───── Data for this exercise
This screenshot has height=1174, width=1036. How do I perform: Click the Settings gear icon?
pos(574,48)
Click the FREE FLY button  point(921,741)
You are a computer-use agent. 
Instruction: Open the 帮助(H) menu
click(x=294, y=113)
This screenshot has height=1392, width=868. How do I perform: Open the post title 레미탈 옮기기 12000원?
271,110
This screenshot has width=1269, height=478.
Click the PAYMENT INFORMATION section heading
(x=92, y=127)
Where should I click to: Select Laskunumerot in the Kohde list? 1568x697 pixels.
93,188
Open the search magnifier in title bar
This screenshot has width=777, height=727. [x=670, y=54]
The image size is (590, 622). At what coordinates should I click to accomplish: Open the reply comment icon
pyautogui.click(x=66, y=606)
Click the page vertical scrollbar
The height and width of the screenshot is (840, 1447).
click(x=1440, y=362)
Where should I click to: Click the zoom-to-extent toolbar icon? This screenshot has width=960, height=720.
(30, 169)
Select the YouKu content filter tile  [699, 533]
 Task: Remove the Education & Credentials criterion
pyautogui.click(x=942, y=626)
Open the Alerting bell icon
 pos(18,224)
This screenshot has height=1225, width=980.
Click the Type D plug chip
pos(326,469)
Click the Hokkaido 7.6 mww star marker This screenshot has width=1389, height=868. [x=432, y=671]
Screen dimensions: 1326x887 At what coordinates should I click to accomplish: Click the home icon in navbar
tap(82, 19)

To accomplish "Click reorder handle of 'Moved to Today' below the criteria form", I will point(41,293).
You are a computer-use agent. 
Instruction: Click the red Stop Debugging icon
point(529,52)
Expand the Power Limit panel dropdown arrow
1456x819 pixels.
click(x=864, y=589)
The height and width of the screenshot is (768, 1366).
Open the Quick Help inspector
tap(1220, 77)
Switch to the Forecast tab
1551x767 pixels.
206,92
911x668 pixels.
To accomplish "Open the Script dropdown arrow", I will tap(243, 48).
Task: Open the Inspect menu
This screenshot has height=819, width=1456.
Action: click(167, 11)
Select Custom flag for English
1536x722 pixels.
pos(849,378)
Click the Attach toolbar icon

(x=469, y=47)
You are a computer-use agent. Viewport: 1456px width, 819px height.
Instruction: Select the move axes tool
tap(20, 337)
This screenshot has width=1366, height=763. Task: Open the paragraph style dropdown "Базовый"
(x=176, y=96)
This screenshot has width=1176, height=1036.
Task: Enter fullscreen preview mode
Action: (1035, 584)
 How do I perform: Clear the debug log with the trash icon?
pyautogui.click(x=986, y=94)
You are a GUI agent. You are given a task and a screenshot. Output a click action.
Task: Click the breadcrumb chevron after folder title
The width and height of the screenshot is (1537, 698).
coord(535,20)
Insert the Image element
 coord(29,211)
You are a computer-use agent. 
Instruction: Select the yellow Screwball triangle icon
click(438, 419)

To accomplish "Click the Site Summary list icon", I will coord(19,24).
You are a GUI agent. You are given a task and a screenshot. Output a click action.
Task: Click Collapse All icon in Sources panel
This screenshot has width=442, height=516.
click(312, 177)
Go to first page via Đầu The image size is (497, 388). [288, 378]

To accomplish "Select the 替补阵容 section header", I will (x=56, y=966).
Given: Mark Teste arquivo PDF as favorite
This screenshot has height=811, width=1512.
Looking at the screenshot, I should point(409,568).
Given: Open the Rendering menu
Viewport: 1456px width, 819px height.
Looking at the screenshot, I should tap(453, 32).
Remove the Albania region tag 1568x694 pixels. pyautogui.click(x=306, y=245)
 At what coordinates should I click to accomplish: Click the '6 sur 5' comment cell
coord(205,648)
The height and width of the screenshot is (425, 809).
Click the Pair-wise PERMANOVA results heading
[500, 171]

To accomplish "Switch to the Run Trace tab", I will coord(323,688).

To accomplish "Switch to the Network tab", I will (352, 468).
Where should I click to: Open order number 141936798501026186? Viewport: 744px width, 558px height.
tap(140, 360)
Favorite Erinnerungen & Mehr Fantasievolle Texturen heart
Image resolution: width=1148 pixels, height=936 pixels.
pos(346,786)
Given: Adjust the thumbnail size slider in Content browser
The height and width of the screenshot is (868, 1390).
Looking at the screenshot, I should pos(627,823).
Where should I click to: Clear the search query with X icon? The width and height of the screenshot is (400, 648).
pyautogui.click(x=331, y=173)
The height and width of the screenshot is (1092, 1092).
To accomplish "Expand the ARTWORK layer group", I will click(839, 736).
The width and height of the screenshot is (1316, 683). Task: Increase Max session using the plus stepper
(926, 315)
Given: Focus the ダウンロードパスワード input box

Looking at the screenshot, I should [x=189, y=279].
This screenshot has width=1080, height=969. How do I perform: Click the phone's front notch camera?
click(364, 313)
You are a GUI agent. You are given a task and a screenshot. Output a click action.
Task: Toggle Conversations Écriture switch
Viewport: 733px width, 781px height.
──────────
**Description of the task**
Could you print all of the lines above again, character for character and in the same order?

**Finished answer**
This screenshot has height=1174, width=1036. How do I perform: Click the Settings gear icon?
pos(574,48)
Click the FREE FLY button  point(921,741)
You are a computer-use agent. 
Instruction: Open the 帮助(H) menu
click(x=294, y=113)
This screenshot has height=1392, width=868. How do I perform: Open the post title 레미탈 옮기기 12000원?
271,110
This screenshot has width=1269, height=478.
Click the PAYMENT INFORMATION section heading
(x=92, y=127)
Where should I click to: Select Laskunumerot in the Kohde list? 1568x697 pixels.
93,188
Open the search magnifier in title bar
This screenshot has width=777, height=727. [x=670, y=54]
The image size is (590, 622). At what coordinates should I click to accomplish: Open the reply comment icon
pyautogui.click(x=66, y=606)
Click the page vertical scrollbar
The height and width of the screenshot is (840, 1447).
click(x=1440, y=362)
Where should I click to: Click the zoom-to-extent toolbar icon? This screenshot has width=960, height=720.
(30, 169)
Select the YouKu content filter tile  [699, 533]
 Task: Remove the Education & Credentials criterion
pyautogui.click(x=942, y=626)
Open the Alerting bell icon
 pos(18,224)
This screenshot has height=1225, width=980.
Click the Type D plug chip
pos(326,469)
Click the Hokkaido 7.6 mww star marker This screenshot has width=1389, height=868. [x=432, y=671]
Screen dimensions: 1326x887 At what coordinates should I click to accomplish: Click the home icon in navbar
tap(82, 19)

To accomplish "Click reorder handle of 'Moved to Today' below the criteria form", I will point(41,293).
You are a computer-use agent. 
Instruction: Click the red Stop Debugging icon
point(529,52)
Expand the Power Limit panel dropdown arrow
1456x819 pixels.
click(x=864, y=589)
The height and width of the screenshot is (768, 1366).
Open the Quick Help inspector
tap(1220, 77)
Switch to the Forecast tab
1551x767 pixels.
206,92
911x668 pixels.
To accomplish "Open the Script dropdown arrow", I will tap(243, 48).
Task: Open the Inspect menu
This screenshot has height=819, width=1456.
Action: click(167, 11)
Select Custom flag for English
1536x722 pixels.
pos(849,378)
Click the Attach toolbar icon

(x=469, y=47)
You are a computer-use agent. Viewport: 1456px width, 819px height.
Instruction: Select the move axes tool
tap(20, 337)
This screenshot has width=1366, height=763. Task: Open the paragraph style dropdown "Базовый"
(x=176, y=96)
This screenshot has width=1176, height=1036.
Task: Enter fullscreen preview mode
Action: (1035, 584)
 How do I perform: Clear the debug log with the trash icon?
pyautogui.click(x=986, y=94)
You are a GUI agent. You are given a task and a screenshot. Output a click action.
Task: Click the breadcrumb chevron after folder title
The width and height of the screenshot is (1537, 698).
coord(535,20)
Insert the Image element
 coord(29,211)
You are a computer-use agent. 
Instruction: Select the yellow Screwball triangle icon
click(438, 419)

To accomplish "Click the Site Summary list icon", I will coord(19,24).
You are a GUI agent. You are given a task and a screenshot. Output a click action.
Task: Click Collapse All icon in Sources panel
This screenshot has width=442, height=516.
click(312, 177)
Go to first page via Đầu The image size is (497, 388). [288, 378]

To accomplish "Select the 替补阵容 section header", I will (x=56, y=966).
Given: Mark Teste arquivo PDF as favorite
This screenshot has height=811, width=1512.
Looking at the screenshot, I should point(409,568).
Given: Open the Rendering menu
Viewport: 1456px width, 819px height.
Looking at the screenshot, I should tap(453, 32).
Remove the Albania region tag 1568x694 pixels. pyautogui.click(x=306, y=245)
 At what coordinates should I click to accomplish: Click the '6 sur 5' comment cell
coord(205,648)
The height and width of the screenshot is (425, 809).
Click the Pair-wise PERMANOVA results heading
[500, 171]

To accomplish "Switch to the Run Trace tab", I will coord(323,688).

To accomplish "Switch to the Network tab", I will (352, 468).
Where should I click to: Open order number 141936798501026186? Viewport: 744px width, 558px height.
tap(140, 360)
Favorite Erinnerungen & Mehr Fantasievolle Texturen heart
Image resolution: width=1148 pixels, height=936 pixels.
pos(346,786)
Given: Adjust the thumbnail size slider in Content browser
The height and width of the screenshot is (868, 1390).
Looking at the screenshot, I should pos(627,823).
Where should I click to: Clear the search query with X icon? The width and height of the screenshot is (400, 648).
pyautogui.click(x=331, y=173)
The height and width of the screenshot is (1092, 1092).
To accomplish "Expand the ARTWORK layer group", I will click(839, 736).
The width and height of the screenshot is (1316, 683). Task: Increase Max session using the plus stepper
(926, 315)
Given: Focus the ダウンロードパスワード input box

Looking at the screenshot, I should [x=189, y=279].
This screenshot has width=1080, height=969. How do I perform: Click the phone's front notch camera?
click(364, 313)
You are a GUI agent. You are given a task and a screenshot. Output a click action.
Task: Toggle Conversations Écriture switch
Viewport: 733px width, 781px height.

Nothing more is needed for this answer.